Copyright © 2020, SAS Institute Inc., Cary, NC, USA.  All Rights Reserved.
SPDX-License-Identifier: Apache-2.0

# Build and Import a Trained Model into SAS Open Model Manager or SAS Model Manager

This notebook provides an example of how to build and train a Python model and then import the model into SAS Open Model Manager. Lines of code that must be modified by the user, such as directory paths are noted with the comment "_Changes required by user._".

_**Note:** If you download only this notebook and not the rest of the repository, you must also download the hmeq.csv, hmeqPrediction.csv, and dmcas_fitstat.csv files from the [/samples/Python_Models/DTree_sklearn_PyPickleModel/Data](../samples/Python_Models/DTree_sklearn_PyPickleModel/Data) directory. These files are used when executing this notebook example._

Here are the steps:

1. Build and train a model.
2. Serialize the model into a pickle file and deploy the pickle file into SAS Open Model Manager.
3. Write JSON files that are associated with the trained model and write the model score code .py file. Also, write JSON files for one of the following data options:
   (a) Generate Fit Statistics from user-defined input.
   (b) Calculate Fit Statistics, ROC curve and Lift information from data.
4. Write a score code Python file for model scoring in SAS Open Model Manager or SAS Model Manager.
5. Zip the pickle, JSON, and score code files into an archive file.
6. Import the ZIP archive file to SAS Open Model Manager or SAS Model Manager via an API call.
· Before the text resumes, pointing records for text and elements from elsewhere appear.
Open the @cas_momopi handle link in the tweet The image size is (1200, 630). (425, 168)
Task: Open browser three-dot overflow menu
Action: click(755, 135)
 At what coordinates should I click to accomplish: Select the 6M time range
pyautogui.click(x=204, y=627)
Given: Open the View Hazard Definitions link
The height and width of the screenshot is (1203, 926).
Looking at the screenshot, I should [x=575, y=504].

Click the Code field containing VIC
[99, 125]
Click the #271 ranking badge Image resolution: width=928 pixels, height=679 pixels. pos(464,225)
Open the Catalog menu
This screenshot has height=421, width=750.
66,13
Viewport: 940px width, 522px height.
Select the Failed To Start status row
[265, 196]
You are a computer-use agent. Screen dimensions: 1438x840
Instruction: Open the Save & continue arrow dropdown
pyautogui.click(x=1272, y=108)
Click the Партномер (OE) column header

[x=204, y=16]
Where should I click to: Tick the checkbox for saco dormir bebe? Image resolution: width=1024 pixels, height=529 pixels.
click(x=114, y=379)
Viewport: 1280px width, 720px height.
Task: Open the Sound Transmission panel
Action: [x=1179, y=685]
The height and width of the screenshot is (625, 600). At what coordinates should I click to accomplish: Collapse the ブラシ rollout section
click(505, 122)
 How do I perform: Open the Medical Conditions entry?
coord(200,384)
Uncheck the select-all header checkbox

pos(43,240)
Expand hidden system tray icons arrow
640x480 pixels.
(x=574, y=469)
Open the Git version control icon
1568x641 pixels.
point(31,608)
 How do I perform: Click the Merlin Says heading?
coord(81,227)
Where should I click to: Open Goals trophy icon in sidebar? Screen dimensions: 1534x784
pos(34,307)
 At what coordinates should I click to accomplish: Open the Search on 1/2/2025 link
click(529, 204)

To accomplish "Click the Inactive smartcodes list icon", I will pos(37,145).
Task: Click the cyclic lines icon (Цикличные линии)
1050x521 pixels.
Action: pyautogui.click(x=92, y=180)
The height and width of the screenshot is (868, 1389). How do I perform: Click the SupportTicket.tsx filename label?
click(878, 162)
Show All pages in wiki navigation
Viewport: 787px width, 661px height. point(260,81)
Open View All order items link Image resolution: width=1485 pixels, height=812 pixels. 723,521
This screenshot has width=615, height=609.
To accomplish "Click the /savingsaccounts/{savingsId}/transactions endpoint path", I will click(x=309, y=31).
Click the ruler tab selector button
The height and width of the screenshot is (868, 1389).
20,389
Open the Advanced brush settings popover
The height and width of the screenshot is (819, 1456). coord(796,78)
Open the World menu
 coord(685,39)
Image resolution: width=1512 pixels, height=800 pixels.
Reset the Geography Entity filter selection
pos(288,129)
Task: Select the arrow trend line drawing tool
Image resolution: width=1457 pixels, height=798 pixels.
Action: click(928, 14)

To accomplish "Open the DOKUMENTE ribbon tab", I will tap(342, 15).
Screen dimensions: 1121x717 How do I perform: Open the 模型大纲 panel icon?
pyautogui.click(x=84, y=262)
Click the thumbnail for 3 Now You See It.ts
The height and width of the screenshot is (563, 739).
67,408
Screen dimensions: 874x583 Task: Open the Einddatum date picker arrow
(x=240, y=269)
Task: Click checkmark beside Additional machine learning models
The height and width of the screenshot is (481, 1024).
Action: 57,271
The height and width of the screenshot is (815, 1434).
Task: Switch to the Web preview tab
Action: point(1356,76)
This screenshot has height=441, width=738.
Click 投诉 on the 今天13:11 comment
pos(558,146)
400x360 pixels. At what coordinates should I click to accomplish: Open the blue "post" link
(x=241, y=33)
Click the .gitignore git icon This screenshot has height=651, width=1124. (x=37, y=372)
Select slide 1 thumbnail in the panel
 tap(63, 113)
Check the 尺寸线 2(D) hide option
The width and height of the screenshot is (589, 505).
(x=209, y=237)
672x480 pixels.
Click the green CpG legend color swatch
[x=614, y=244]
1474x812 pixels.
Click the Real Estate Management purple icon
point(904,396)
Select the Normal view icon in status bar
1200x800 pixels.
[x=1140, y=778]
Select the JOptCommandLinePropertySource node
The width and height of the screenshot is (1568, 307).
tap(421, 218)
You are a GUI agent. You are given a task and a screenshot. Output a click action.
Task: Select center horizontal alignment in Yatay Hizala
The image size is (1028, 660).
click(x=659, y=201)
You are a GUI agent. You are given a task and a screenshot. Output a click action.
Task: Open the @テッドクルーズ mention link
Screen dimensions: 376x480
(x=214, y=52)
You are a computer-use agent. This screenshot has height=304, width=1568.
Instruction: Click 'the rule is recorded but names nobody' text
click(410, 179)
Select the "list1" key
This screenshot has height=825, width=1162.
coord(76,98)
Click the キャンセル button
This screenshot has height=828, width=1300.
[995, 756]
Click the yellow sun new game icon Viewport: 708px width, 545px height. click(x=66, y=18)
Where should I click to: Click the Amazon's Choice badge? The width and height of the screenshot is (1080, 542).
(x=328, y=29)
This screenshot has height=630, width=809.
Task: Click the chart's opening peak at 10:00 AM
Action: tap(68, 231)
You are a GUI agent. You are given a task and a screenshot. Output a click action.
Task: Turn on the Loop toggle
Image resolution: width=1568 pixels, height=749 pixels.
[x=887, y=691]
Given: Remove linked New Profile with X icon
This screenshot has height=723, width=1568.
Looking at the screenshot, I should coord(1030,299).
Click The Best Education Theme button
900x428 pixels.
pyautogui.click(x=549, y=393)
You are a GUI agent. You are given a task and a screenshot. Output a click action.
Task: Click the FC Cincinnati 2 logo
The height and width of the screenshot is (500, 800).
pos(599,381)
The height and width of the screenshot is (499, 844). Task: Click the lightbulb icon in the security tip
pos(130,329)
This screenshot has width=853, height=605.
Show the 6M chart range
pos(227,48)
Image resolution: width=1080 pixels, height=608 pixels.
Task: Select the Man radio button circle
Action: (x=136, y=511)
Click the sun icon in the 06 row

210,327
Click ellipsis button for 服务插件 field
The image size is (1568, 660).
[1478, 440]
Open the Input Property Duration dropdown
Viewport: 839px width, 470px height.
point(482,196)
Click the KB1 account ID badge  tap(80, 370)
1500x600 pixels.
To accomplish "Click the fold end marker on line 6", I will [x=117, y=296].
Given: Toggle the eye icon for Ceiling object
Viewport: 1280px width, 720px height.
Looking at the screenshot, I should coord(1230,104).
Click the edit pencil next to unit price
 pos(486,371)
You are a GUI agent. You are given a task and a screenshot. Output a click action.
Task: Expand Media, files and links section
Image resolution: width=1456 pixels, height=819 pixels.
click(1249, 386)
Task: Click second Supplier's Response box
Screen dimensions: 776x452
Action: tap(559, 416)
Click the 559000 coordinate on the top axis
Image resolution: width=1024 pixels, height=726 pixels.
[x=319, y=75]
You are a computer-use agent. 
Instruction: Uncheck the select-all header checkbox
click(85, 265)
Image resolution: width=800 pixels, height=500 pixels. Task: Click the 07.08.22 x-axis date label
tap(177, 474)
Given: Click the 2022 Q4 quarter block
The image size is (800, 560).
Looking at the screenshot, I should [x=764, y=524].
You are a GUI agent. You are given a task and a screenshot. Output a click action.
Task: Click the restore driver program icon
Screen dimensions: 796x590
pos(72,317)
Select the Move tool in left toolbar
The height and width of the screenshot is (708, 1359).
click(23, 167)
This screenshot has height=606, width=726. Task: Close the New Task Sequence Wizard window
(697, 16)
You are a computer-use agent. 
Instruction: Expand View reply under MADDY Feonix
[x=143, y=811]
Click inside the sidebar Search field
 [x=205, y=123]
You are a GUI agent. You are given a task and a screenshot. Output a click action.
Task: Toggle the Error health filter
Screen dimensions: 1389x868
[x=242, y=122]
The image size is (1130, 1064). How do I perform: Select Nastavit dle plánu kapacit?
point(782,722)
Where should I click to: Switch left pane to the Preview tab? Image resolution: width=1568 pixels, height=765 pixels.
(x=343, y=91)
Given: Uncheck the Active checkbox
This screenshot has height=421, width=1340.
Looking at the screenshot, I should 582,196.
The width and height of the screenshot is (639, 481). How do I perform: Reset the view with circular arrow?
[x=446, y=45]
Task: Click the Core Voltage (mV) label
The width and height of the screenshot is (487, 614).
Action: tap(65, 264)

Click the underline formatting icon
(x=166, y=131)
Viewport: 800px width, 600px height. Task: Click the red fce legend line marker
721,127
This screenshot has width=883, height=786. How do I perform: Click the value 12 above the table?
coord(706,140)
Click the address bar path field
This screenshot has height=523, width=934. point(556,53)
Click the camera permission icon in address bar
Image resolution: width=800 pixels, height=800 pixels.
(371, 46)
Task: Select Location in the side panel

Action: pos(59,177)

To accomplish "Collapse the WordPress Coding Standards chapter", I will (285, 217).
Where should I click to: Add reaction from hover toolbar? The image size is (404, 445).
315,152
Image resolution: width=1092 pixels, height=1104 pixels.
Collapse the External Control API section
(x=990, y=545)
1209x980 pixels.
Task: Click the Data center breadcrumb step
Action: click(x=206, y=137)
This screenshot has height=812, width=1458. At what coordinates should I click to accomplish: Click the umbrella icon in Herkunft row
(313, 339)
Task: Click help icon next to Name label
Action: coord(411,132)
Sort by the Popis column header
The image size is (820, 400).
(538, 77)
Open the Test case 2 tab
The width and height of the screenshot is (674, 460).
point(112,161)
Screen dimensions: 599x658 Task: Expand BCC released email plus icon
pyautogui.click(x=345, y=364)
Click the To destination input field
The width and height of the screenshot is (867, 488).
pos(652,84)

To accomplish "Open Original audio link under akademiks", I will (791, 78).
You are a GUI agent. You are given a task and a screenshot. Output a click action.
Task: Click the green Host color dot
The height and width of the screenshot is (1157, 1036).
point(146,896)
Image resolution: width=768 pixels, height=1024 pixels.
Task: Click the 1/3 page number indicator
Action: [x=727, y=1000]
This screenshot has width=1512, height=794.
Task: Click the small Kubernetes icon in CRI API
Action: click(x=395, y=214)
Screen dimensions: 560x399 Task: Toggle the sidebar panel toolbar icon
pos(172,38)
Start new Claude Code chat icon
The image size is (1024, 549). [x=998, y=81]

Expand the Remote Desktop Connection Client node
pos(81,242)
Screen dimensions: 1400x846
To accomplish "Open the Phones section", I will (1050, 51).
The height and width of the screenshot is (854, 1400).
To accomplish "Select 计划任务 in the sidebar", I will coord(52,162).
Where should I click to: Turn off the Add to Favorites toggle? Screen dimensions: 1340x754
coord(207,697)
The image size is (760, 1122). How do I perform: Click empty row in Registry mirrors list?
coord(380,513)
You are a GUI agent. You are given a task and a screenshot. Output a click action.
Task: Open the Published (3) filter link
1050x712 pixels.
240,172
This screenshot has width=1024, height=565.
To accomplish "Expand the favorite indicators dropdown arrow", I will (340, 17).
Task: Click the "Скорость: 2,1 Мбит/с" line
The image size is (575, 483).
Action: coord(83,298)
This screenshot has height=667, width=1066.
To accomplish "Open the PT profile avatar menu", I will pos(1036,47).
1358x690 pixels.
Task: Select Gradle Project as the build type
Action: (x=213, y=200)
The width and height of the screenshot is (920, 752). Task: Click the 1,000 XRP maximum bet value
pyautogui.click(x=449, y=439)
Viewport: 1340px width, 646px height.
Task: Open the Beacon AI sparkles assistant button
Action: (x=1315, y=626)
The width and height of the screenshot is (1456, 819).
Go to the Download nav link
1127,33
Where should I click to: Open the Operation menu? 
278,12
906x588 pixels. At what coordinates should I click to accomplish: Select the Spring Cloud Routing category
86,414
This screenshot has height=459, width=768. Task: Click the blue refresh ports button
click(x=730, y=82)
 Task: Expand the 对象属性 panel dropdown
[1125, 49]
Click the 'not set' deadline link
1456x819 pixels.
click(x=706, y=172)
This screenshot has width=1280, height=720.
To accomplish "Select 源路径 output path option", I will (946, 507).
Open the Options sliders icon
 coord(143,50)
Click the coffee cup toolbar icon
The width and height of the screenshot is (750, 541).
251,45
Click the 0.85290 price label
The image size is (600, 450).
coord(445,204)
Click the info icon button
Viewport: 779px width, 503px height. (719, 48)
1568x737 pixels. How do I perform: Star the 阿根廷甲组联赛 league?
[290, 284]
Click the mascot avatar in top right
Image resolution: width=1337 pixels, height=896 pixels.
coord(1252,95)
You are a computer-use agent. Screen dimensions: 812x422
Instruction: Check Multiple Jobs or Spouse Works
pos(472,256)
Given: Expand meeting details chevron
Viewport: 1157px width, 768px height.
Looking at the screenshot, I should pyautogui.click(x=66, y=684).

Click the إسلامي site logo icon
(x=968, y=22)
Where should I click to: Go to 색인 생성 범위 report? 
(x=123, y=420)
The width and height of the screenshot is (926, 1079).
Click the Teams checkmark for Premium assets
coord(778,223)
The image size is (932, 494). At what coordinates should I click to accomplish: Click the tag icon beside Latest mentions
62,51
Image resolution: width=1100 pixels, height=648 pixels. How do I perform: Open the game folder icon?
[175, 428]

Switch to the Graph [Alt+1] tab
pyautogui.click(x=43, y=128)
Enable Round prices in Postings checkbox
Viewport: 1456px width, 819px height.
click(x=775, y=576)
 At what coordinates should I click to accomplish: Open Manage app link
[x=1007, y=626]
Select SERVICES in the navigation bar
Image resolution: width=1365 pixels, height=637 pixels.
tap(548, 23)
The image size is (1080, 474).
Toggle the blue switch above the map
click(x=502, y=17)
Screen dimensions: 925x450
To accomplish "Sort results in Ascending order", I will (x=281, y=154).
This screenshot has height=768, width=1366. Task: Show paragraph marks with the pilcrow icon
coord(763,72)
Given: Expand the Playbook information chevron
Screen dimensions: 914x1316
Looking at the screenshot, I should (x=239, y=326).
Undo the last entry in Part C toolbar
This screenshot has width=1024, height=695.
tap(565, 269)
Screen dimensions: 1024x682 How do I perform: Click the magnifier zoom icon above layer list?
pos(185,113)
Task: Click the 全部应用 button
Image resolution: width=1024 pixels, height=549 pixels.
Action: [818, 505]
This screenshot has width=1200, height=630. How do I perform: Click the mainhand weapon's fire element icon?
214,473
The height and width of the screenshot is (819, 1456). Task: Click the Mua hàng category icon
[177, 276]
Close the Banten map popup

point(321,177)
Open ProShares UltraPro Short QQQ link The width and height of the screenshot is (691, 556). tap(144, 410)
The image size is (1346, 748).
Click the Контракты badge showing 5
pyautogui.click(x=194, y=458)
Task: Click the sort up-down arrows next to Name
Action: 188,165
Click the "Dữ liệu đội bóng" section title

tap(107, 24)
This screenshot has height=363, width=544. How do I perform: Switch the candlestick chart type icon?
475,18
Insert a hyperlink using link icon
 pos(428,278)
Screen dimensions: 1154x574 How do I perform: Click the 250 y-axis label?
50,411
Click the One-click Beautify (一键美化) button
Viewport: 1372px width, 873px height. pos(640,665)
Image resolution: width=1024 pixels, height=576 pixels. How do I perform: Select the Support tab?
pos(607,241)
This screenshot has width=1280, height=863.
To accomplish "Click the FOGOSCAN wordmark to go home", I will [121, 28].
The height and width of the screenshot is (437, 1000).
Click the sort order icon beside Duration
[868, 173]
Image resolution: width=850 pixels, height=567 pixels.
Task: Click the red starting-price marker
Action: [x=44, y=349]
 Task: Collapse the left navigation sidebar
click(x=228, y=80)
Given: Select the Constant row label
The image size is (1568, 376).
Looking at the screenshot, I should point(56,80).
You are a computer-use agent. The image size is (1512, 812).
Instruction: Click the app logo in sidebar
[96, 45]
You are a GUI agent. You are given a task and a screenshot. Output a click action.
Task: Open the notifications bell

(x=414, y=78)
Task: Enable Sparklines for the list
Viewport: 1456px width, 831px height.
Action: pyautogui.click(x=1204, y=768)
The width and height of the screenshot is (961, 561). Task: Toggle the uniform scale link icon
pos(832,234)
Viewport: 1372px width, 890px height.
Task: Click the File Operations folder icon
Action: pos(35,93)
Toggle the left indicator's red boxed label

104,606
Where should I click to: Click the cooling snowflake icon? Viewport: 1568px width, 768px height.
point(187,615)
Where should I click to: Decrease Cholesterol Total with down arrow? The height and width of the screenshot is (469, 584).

### Step 1: Build and Train a Model

In [None]:
from pathlib import Path
import pandas as pd

import sklearn.tree as tree
from sklearn.model_selection import train_test_split

In [None]:
dataFolder = Path.cwd() / '../samples/Python_Models/DTree_sklearn_PyPickleModel/Data/' # Changes required by user.
zipFolder = Path.cwd() / '../samples/Python_Models/DTree_sklearn_PyPickleModel/Model/' # Changes required by user.
modelPrefix  = 'hmeqClassTree'

In [None]:
yName = 'BAD'
catName = ['JOB', 'REASON']
intName = ['CLAGE', 'CLNO', 'DEBTINC', 'DELINQ', 'DEROG', 'NINQ', 'YOJ']

inputData = pd.read_csv((Path(dataFolder) / 'hmeq.csv'), sep=',',
                        usecols=[yName]+catName+intName)

In [None]:
useColumn = [yName]
useColumn.extend(catName + intName)
inputData = inputData[useColumn].dropna()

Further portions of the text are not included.